Il B. partecipò in quest'occasione all'espugnazione di Castel del Bosco, detto dai Lucchesi "Montemoreccio" o "Montemorecci ", nella Val d'Arno inferiore che, una volta espugnato, i vincitori distrussero scacciandone gli abitanti: "iuxta Byentinam in burgo quodam" - come scrive Tolomeo Lucense -, e inviandone in dono le porte alla chiesa di S. Michele in Foro. La stessa sorte subirono le fortezze di Pianettoro, Cerreto, Montecastello, San Gervasio, abbandonate dai difensori pisani non appena vennero a conoscenza della resa di Montemorecci.
Nel 1227, succedendo ad Oddo degli Oddi da Perugia, il B. era nuovamente podestà di Lucca insieme con Bernardino da Bozzano: essi, infatti, sono ricordati come tali nella pergamena del 22 agosto nella quale Mascarino, loro nunzio, impone a Vitale e Lucchese, figli del fu Bonoti da Castel Durante, di dichiarare sotto giuramento quali fossero le terre poste in Renaio ed altrove appartenenti all'ospedale di S. Leonardo in Treponzio (Ibid., Fregionaia, ad annum); insieme con Bernardino è ancora ricordato in un'altra pergamena del 14 dicembre, contenente l'atto con il quale Iacopo de Fontana, giudice e notaro nonchéesecutore degli atti del podestà, assegna a Contessa, moglie di Ardiccione Bailiardi, la parte che le compete, nonavendo il marito osservato un lodo rogato da Bartolomeo notaro, sopra i denari che Uberto del fu Ardiccione Malisartis deve al marito (Ibid., Miscellanee, ad annum). Da quanto riferisce il Dalli, sembra, anzi, che durante questa podesteria, continuando ancora Lucca la guerra contro Pisa, i Lucchesi s'impadronissero della terra di Asciano e di tutto il suo piviere.
Nell'atto di concordia stipulato il 14 genn. 1236 tra il capitolo di S. Martino da una parte ed Ildebrandino da Montemagno per sé e per i consorti dall'altra il B. risulta già morto, essendo nell'atto ricordato il figlio Bernardino con gli altri fratelli (Archivio dei Capitolo di S. Martino, Diplomatico ad annum, R. 160).

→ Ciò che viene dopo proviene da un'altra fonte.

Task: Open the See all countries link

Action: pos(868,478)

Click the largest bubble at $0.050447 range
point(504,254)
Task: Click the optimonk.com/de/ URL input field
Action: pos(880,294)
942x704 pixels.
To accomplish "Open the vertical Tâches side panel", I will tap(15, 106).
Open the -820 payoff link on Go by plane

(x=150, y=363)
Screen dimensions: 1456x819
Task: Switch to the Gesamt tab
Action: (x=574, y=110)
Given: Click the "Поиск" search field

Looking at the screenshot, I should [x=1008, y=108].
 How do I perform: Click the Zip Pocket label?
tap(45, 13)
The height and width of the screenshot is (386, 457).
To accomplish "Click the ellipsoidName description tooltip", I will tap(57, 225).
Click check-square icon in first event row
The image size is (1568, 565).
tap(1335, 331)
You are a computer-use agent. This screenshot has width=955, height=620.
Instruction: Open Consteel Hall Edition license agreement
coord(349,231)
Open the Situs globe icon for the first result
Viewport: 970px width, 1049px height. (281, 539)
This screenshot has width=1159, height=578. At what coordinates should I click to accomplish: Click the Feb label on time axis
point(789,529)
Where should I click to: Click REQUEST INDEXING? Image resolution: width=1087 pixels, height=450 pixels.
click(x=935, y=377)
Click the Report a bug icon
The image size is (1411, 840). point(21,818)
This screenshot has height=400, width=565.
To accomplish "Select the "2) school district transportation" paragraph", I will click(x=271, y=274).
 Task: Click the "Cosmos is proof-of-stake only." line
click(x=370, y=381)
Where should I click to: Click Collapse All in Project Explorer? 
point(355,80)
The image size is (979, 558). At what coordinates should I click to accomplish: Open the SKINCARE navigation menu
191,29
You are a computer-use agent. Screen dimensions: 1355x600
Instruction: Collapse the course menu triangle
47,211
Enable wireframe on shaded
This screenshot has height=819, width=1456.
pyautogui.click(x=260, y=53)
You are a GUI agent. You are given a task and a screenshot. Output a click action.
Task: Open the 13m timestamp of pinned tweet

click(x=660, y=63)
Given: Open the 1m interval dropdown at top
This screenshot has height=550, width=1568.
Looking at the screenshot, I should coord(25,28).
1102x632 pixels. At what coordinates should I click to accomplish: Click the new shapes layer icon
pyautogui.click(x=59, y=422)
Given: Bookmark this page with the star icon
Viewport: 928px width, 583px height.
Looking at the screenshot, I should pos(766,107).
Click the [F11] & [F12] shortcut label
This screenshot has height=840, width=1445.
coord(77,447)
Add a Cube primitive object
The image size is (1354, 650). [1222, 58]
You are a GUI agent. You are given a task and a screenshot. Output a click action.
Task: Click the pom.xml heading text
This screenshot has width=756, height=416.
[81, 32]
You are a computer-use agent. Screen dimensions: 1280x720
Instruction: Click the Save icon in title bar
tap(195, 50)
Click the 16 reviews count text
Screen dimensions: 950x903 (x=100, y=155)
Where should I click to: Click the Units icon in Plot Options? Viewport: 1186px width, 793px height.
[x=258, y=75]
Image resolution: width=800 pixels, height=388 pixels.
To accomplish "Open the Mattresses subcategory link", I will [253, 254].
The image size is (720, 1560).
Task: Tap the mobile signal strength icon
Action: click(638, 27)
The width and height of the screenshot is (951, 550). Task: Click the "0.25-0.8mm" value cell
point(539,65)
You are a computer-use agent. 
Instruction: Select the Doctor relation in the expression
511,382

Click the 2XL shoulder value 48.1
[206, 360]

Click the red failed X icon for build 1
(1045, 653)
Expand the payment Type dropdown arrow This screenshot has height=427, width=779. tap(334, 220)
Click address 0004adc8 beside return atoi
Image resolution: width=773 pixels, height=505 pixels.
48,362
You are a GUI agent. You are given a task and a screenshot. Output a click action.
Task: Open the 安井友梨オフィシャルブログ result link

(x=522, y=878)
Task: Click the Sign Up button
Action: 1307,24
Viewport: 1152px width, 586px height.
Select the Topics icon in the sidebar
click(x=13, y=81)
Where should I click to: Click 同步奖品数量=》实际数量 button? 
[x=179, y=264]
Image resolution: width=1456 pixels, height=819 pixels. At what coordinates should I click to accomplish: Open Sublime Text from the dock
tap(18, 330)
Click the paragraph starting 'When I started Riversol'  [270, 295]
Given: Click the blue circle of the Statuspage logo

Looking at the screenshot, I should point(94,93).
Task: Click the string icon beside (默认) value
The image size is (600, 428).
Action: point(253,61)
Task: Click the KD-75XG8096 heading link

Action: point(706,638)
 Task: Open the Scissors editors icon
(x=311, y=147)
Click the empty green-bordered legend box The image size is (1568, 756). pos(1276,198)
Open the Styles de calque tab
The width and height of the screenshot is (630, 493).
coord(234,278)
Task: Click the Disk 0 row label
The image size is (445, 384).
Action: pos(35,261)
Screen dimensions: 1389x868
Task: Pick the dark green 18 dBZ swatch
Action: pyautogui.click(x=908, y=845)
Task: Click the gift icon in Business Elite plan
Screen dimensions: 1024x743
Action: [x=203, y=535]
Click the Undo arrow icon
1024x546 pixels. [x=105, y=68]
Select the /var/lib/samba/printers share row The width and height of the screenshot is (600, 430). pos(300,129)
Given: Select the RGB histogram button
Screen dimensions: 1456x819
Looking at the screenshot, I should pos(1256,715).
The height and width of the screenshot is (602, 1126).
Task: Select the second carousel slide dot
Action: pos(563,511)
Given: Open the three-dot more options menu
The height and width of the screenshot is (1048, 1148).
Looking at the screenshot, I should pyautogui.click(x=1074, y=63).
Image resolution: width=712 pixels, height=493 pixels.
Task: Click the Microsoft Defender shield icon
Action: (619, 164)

Fonti e Bibl.: Lucca, Arch. arcivescovile, Notulari delle Pergamene; Lucca, Arch. capitolare, Schede del Diplomatico; G. Sercambi, Le Croniche, a c. di S. Bongi, in Fonti per la Storia d'Italia, I, Roma 1892, pp. 27, 29; Tholomei Lucensis Annales,a cura di B. Schmeidler, in Mon. Germ. Hist., Scriptores rerum Germanicarum,VIII, Berolini 1930, pp. 93, 98, 110; Arch. di Stato di Lucca, Schede del diplomatico; Ibid., Raccolta Orsucci, n. 42: S. Puccini [sec. XVI], Storia di Lucca, c. 43 v; Ibid., Biblioteca, ms. n. 10: Salvatore Dalli [sec. XVI], Cronica di Lucca rifatta ed accresciuta da Giovanni Lunardo Dalli, ff. 8, 18-21, 55-83; Lucca, Bibl. Governativa, ms. n. 11o5: G. V. Baroni, Notizie genealogiche delle famiglie lucchesi; G. Tommasi, Sommario della storia di Lucca, in Archivio storico italiano, X(1847), pp. 62 ss.; D. Bertini, Osservaz. intorno alla patria e alla famiglia del sommo pontefice Eugenio III, in Atti d. R. Accad. lucchese di scienze, lettere ed arti, II, Lucca 1823, pp. 111-192; S. Bongi, Inventario del R. Arch. di Stato in Lucca, II, Lucca 1876, pp. 307 S.; L. Chiappelli, Studi storici pistoiesi, I, Pistoia 1919, p. 74; A. Mancini, Storia di Lucca, Firenze 1951, pp. 83 ss.